"L'artiste reste en arrêt devant cette vision horrible : l'avenir dans un monde où la vie psychique aura été purement et simple- ment liquidée." Quand ces lignes ont-elles été publiées et par qui ? En 1966, par Jean- Jacques Lebel, dans son petit livre Le Happening (éd. Denoël), le premier sur ce sujet paru en France. Quand on les lui relit, Lebel commence par en juger le style. "Je n'écrirais plus ainsi. C'est un peu jeune, ces phrases, trop simple." Aujourd'hui, celui qui inventa le happening en France en 1960 figure dans une grande exposition à Hamnourg, aux côtés de l'Allemand Arthur Köpke, du Suédois Oyvind Fahlström et d'Erro. Mais pense-t-il autrement ? "Sûrement pas.

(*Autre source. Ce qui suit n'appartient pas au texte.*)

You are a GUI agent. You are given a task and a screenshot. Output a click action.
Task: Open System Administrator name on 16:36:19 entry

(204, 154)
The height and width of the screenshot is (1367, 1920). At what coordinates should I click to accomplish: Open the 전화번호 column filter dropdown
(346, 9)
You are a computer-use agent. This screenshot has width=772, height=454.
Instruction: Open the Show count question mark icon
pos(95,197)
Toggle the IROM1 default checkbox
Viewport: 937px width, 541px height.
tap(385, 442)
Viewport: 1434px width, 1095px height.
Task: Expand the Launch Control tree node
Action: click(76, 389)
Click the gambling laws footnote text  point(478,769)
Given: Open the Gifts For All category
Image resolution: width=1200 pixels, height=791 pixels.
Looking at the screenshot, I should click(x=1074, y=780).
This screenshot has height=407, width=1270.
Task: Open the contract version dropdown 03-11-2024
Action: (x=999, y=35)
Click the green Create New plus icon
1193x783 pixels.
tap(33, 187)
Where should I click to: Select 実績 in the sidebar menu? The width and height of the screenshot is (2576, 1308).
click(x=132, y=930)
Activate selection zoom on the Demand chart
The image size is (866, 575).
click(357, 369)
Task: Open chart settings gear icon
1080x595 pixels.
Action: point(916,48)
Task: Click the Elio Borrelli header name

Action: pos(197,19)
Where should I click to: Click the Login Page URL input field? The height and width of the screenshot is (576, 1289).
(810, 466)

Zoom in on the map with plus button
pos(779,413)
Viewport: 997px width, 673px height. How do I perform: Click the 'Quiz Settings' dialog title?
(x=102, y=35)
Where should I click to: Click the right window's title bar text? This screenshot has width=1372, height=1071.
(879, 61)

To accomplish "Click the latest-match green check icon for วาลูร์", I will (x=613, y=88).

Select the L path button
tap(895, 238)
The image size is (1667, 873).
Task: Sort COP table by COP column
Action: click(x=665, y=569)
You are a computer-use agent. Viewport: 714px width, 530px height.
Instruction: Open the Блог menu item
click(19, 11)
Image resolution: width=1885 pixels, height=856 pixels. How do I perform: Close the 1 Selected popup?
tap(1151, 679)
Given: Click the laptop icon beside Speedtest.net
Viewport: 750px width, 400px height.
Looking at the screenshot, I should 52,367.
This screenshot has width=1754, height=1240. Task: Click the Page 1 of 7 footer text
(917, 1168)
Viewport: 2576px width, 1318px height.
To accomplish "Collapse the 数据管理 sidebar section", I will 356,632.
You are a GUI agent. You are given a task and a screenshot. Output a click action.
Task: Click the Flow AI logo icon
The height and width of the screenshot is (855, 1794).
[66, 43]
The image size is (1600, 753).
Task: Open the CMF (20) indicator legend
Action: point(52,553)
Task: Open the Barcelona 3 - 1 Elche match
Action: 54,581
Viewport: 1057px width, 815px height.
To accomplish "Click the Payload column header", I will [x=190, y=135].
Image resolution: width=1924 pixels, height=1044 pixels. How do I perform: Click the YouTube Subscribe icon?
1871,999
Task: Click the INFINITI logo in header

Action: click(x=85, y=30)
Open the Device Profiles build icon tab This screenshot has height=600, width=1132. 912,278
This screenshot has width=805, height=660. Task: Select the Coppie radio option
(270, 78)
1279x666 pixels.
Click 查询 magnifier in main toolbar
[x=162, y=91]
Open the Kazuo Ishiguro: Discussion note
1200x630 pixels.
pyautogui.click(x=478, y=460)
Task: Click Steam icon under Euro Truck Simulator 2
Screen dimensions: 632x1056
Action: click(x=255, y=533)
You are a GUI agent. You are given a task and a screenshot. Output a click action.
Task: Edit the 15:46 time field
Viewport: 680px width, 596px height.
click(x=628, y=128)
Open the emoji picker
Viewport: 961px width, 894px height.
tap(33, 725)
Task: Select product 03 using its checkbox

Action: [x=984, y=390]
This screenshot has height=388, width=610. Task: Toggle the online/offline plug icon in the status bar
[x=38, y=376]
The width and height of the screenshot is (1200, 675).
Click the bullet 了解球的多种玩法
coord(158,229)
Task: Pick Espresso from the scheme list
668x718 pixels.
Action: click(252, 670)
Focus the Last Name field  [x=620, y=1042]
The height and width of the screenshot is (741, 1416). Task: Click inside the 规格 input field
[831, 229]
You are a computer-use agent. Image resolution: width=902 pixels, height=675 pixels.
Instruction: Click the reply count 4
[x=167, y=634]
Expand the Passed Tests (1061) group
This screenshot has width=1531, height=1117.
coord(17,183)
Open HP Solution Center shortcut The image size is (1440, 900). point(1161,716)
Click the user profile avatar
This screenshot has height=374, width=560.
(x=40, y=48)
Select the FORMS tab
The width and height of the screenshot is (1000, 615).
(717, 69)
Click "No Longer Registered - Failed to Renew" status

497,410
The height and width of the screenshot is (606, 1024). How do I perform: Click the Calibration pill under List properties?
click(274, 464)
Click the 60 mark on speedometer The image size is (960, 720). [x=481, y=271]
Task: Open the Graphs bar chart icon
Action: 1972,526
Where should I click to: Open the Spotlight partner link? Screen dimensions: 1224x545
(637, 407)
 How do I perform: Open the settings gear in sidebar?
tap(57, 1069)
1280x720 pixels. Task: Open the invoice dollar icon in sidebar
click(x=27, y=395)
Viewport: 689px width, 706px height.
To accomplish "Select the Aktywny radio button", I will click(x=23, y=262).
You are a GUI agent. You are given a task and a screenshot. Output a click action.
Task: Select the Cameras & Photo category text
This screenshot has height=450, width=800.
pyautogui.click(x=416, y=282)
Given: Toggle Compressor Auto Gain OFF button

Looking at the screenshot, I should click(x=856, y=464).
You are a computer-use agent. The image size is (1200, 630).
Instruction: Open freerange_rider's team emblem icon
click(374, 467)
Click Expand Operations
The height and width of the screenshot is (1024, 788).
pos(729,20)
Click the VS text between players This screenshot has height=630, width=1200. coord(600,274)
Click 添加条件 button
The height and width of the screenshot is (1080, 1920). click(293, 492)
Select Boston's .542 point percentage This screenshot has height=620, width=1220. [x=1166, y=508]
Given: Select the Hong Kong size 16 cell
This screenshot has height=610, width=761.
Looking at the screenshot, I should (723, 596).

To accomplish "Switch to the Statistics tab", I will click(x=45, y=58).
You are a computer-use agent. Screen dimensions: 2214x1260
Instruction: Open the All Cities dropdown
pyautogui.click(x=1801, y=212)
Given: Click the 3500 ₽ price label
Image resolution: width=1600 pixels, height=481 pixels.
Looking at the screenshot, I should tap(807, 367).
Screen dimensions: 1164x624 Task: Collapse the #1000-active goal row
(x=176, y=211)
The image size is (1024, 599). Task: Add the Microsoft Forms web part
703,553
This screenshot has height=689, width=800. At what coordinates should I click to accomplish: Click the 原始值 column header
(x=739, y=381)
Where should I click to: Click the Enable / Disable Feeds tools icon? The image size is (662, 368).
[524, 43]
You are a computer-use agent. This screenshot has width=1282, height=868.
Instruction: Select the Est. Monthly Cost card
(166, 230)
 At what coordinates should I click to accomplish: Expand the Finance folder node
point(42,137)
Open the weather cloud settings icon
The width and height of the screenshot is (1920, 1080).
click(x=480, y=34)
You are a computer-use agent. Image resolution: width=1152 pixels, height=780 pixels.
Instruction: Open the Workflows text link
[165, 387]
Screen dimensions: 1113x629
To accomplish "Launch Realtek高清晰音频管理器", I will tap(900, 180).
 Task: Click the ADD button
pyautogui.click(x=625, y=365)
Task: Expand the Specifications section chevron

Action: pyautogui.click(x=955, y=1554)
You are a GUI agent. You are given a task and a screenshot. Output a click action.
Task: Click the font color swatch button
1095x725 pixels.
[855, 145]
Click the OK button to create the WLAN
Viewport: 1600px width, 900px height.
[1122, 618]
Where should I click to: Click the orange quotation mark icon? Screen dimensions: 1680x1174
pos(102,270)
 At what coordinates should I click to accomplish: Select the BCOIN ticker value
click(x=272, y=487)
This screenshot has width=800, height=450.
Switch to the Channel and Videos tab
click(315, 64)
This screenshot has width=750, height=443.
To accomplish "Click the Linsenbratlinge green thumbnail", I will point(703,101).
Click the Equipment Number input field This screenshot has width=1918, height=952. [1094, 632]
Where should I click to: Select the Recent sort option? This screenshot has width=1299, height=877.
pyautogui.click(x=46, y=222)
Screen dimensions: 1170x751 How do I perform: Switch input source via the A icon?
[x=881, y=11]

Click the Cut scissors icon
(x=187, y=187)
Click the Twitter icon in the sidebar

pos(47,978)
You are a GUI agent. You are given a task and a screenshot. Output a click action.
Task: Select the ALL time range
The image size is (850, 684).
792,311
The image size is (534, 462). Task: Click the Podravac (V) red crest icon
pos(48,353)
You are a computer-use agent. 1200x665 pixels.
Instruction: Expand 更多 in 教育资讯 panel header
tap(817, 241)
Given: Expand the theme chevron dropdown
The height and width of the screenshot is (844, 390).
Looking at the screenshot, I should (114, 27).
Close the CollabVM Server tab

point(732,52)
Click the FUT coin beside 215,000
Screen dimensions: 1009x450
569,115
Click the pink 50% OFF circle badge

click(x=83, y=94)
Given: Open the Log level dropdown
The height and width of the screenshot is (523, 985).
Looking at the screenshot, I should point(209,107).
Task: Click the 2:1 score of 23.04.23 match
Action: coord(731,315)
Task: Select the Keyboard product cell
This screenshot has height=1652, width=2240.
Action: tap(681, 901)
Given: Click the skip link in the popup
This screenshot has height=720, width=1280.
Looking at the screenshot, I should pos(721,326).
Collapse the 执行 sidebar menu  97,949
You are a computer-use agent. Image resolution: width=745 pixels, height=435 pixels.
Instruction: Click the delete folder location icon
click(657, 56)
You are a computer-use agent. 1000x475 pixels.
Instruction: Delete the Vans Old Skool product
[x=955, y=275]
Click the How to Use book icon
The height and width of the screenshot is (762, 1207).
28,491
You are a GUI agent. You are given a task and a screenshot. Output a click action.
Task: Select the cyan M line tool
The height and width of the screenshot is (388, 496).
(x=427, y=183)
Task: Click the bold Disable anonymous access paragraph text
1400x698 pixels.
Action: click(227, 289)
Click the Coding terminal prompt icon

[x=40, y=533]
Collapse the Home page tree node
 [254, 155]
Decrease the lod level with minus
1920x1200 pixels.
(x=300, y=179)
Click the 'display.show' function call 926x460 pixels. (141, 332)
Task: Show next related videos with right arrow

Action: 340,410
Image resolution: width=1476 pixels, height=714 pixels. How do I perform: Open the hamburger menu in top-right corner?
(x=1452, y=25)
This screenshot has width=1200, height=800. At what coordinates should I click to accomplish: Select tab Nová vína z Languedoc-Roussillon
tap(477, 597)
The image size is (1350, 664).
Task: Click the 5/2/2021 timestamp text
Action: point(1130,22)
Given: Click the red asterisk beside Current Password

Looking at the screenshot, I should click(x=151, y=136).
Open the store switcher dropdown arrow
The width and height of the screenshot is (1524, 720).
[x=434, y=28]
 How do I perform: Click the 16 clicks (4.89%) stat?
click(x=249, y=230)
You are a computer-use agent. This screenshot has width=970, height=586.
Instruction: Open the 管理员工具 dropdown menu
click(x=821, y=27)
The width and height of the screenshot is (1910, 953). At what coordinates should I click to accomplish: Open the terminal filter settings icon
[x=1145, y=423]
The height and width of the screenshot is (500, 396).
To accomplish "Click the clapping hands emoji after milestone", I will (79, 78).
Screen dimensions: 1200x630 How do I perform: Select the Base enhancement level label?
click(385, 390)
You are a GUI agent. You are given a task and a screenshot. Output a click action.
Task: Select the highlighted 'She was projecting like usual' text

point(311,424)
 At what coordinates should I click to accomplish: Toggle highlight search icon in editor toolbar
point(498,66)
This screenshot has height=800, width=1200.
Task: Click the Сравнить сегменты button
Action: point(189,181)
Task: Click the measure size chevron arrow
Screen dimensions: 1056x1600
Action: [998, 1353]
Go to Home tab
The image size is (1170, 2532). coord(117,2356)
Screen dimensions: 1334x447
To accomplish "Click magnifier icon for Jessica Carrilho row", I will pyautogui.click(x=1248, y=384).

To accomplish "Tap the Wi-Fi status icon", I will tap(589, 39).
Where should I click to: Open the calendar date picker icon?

Je n'en retire pas une virgule."
En 1966, Lebel avait trente ans, et le destin de l'homme moderne occidental lui apparaissait clairement : devenir une machine, ne réagir qu'aux stimulations de la consommation et du spectacle. "Il n'y avait aucun doute là-dessus. A l'époque, on - attention, "on", ça veut dire 150 ou 200 personnes, pas plus, plutôt moins - on baignait dans cette atmosphère. En fait, ce n'était pas difficile : il suffit de lire deux pages d'Artaud et tout ça devient clair." Que l'auteur du Théâtre de la cruauté ait passionné l'auteur du Happening, organisateur de performances généralement nocturnes et attentatoires aux bonnes mœurs rien d'étonnant. Mais c'est un autre texte d'Artaud que Lebel cite, Pour en finir avec le jugement de Dieu. "En 1968, je travaillais à l'ORTF, à l'Atelier de création sonore. En mai, on a voulu retrouver et diffuser l'enregistrement du texte dit par Artaud. Pour venger Artaud. Mais il y avait un tel désordre dans les archives que nous n'avons pas retrouvé les bandes."
Un arrêt dans les souvenirs. "En fait, en 68, ce que nous voulions, c'était venger tous ceux que nous admirions et que la société avait méprisés : venger Artaud, Péret, Breton, Flora Tristan. Venger la poésie. Venger tous ceux qui nous habitent et qui nous constituent." Tous ceux-là, Lebel les avait connus très jeune, à New York et à Paris, en partie par l'intermédiaire de son père, Robert Lebel, ami intime et premier biographe de Duchamp. "Duchamp ? C'était la même chose, la même indifférence. Aujourd'hui, chacun s'en réclame. Il faudrait quand même se souvenir de ce qui s'est passé de son vivant."